Dr Thomas Goodsall
School of Medicine and Public Health, University of Newcastle, Australia.
Department of Medical and Interventional services, John Hunter Hospital, Newcastle, Australia. 
Australian Gastrointestinal Research Alliance Group, Hunter Medical Research Institute, Newcastle, Australia. 

 ABSTRACT

Title: Severe Symptomatic Hypomagnesaemia Due To Proton Pump Inhibitors: Pathophysiology And Management Of Electrolyte Derangement

Authors: MThomas M Goodsall,1,2,3 David W Baker,2 and Katie Wynne.1,2

Affiliations: 
1School of Medicine and Public Health, University of Newcastle, Australia. 
2Department of Medical and Interventional services, John Hunter Hospital, Newcastle, Australia. 
3Australian Gastrointestinal Research Alliance Group, Hunter Medical Research Institute, Newcastle, Australia.

Abstract Text: 
Introduction: Proton pump inhibitors (PPIs) can cause hypomagnesaemia due to impaired gastrointestinal (GI) absorption. This is important to recognise as it may lead to severe electrolyte derangement and clinical compromise. This report describes a case of symptomatic PPI-induced hypomagnesaemia and reviews its pathophysiology and management. 

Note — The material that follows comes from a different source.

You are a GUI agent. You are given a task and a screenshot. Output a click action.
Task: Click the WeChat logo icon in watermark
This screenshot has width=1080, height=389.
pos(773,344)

Case description: A 76 year-old woman presented with 7-days of diarrhoea, profound weakness and worsening of her long-standing dizziness. She denied fever, abdominal pain, or sick contacts. Her past history included stable coronary disease, gastro-oesophageal reflux, and idiopathic dizziness. Medications were rabeprazole, frusemide, dual anti-platelets, simvastatin, atenolol, and prochlorperazine as needed. Examination was unremarkable besides obvious generalised weakness. 
Biochemistry revealed undetectable magnesium level (<0.25mmol/L), hypokalaemia (3.0mmol/L), with normal renal function and inflammatory markers. Parathyroid hormone (PTH) was inappropriately normal (4.5pmol/l) in the context of low calcium (corrected 1.93mmol/l) and replete 25,OH vitamin D (101nmol/L). Stool cultures were negative. 
Rabeprazole and frusemide were ceased and magnesium replaced intravenously. As magnesium levels normalised, her PTH, calcium and potassium levels rose accordingly, whilst urinary potassium halved. Her diarrhoea promptly resolved; she had objective improvement in strength; and reported that her dizziness had resolved. 

Discussion: Magnesium is a membrane modulator in nerve, cardiac and muscle cells and acts as a substrate for kinases in G-coupled protein receptor signalling. Magnesium absorption occurs passively and actively in the gut. PPI’s increase pH and changes the conformation of the channel that actively transports magnesium; in susceptible patients this results in overt hypomagnesaemia. Renal potassium secretion by the luminal ROMK channel in the thick ascending limb is inhibited by intracellular magnesium; hypomagnesaemia releases the inhibition on ROMK causing refractory potassium-wasting. Hypomagnesaemia decreases parathyroid hormone secretion by reducing GTP-ase signalling in the calcium-sensing receptor pathway, which may cause symptomatic hypocalcaemia. This constellation of electrolyte abnormalities should prompt clinicians to consider PPI-induced hypomagnesaemia.